I’ve had lots of screen-free time before, when camping or travelling, and of course, for the decade or so of my life when the only screen was a black and white tv tucked in a dank basement.
With *everything* going on and the end of my online coursework for now, I decided to have a screen-free weekend at home. Just me, cats, books, pens, notebooks, crossword puzzles and the outdoors. I told a few key people I’d be off-grid, set my phone on Do Not Disturb at 5 on Friday, and tucked my laptop away. It was a great experience – highly recommend – but it didn’t go as planned.
My Journal
Hour one: My fingers are already covered in fountain pen ink. Life couldn’t be more perfect.
Hour two (actually, first 15 minutes, just lived in denial a bit longer): I can’t wait to tweet about this. I’ll take a picture of … oh. Can’t take pictures.
Hour two (for real): WAIT! It’s not really offline if I’m thinking about what I’m going to post online.
No more journal.
Well, lots more journal, but the kind where I’m writing to sort out my thoughts and feelings (or to enjoy a new ink), not crafting potential social media posts.
Lessons Learned
The funniest lesson was that I have no way of knowing the weather forecast without a screen and that my ability to read the clouds and wind is, um, less reliable than I’d imagined. Laughing out loud is good for the soul though, so every time the snowflakes hit my sunglasses and bare ankles, my soul (and the occasional dog walker) got a treat.

= Data for analysis =
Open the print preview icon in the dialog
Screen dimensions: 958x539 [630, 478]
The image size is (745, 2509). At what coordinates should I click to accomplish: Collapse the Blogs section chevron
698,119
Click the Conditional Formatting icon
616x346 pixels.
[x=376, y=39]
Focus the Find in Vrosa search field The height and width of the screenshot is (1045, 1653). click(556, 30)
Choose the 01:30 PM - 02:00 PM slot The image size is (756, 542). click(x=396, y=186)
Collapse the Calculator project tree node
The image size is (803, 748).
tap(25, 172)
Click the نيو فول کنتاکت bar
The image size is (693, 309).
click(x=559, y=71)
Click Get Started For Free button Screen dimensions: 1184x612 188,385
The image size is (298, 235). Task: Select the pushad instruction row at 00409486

= Problem to solve =
Rewrite the part of the screen-free weekend passage starting at "No more journal." and ending at "got a treat.", with "dog walker" changed to "neighbor".

= Exercise output =
No more journal.
Well, lots more journal, but the kind where I’m writing to sort out my thoughts and feelings (or to enjoy a new ink), not crafting potential social media posts.
Lessons Learned
The funniest lesson was that I have no way of knowing the weather forecast without a screen and that my ability to read the clouds and wind is, um, less reliable than I’d imagined. Laughing out loud is good for the soul though, so every time the snowflakes hit my sunglasses and bare ankles, my soul (and the occasional neighbor) got a treat.